**What you will do**
Repeat the listing below in full, exactly.
++++++++++
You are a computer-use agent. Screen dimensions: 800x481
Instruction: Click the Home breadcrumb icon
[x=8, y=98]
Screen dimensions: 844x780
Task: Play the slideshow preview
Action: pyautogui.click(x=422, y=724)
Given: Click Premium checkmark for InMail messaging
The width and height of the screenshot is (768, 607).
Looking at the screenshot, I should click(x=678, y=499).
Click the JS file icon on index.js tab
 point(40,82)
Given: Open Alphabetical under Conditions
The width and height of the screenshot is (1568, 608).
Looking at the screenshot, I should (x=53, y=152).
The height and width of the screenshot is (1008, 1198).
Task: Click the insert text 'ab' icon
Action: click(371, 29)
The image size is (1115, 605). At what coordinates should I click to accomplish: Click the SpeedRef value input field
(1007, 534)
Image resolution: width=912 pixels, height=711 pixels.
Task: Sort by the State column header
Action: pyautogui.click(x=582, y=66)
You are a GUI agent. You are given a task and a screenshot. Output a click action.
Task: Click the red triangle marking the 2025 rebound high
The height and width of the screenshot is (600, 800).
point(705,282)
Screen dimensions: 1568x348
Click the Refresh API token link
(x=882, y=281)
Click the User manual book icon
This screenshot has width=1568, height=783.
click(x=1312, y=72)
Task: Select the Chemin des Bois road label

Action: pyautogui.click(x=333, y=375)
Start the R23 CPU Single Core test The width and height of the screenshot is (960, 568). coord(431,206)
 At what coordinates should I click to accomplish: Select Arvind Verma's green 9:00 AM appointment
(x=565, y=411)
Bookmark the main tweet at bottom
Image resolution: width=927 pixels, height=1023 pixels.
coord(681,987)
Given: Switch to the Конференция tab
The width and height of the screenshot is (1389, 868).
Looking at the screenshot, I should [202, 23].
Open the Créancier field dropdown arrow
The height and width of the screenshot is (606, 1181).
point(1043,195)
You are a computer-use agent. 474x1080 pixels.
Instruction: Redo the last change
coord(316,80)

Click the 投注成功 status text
++++++++++
**Task output**
You are a computer-use agent. Screen dimensions: 800x481
Instruction: Click the Home breadcrumb icon
[x=8, y=98]
Screen dimensions: 844x780
Task: Play the slideshow preview
Action: pyautogui.click(x=422, y=724)
Given: Click Premium checkmark for InMail messaging
The width and height of the screenshot is (768, 607).
Looking at the screenshot, I should click(x=678, y=499).
Click the JS file icon on index.js tab
 point(40,82)
Given: Open Alphabetical under Conditions
The width and height of the screenshot is (1568, 608).
Looking at the screenshot, I should (x=53, y=152).
The height and width of the screenshot is (1008, 1198).
Task: Click the insert text 'ab' icon
Action: click(371, 29)
The image size is (1115, 605). At what coordinates should I click to accomplish: Click the SpeedRef value input field
(1007, 534)
Image resolution: width=912 pixels, height=711 pixels.
Task: Sort by the State column header
Action: pyautogui.click(x=582, y=66)
You are a GUI agent. You are given a task and a screenshot. Output a click action.
Task: Click the red triangle marking the 2025 rebound high
The height and width of the screenshot is (600, 800).
point(705,282)
Screen dimensions: 1568x348
Click the Refresh API token link
(x=882, y=281)
Click the User manual book icon
This screenshot has width=1568, height=783.
click(x=1312, y=72)
Task: Select the Chemin des Bois road label

Action: pyautogui.click(x=333, y=375)
Start the R23 CPU Single Core test The width and height of the screenshot is (960, 568). coord(431,206)
 At what coordinates should I click to accomplish: Select Arvind Verma's green 9:00 AM appointment
(x=565, y=411)
Bookmark the main tweet at bottom
Image resolution: width=927 pixels, height=1023 pixels.
coord(681,987)
Given: Switch to the Конференция tab
The width and height of the screenshot is (1389, 868).
Looking at the screenshot, I should [202, 23].
Open the Créancier field dropdown arrow
The height and width of the screenshot is (606, 1181).
point(1043,195)
You are a computer-use agent. 474x1080 pixels.
Instruction: Redo the last change
coord(316,80)

Click the 投注成功 status text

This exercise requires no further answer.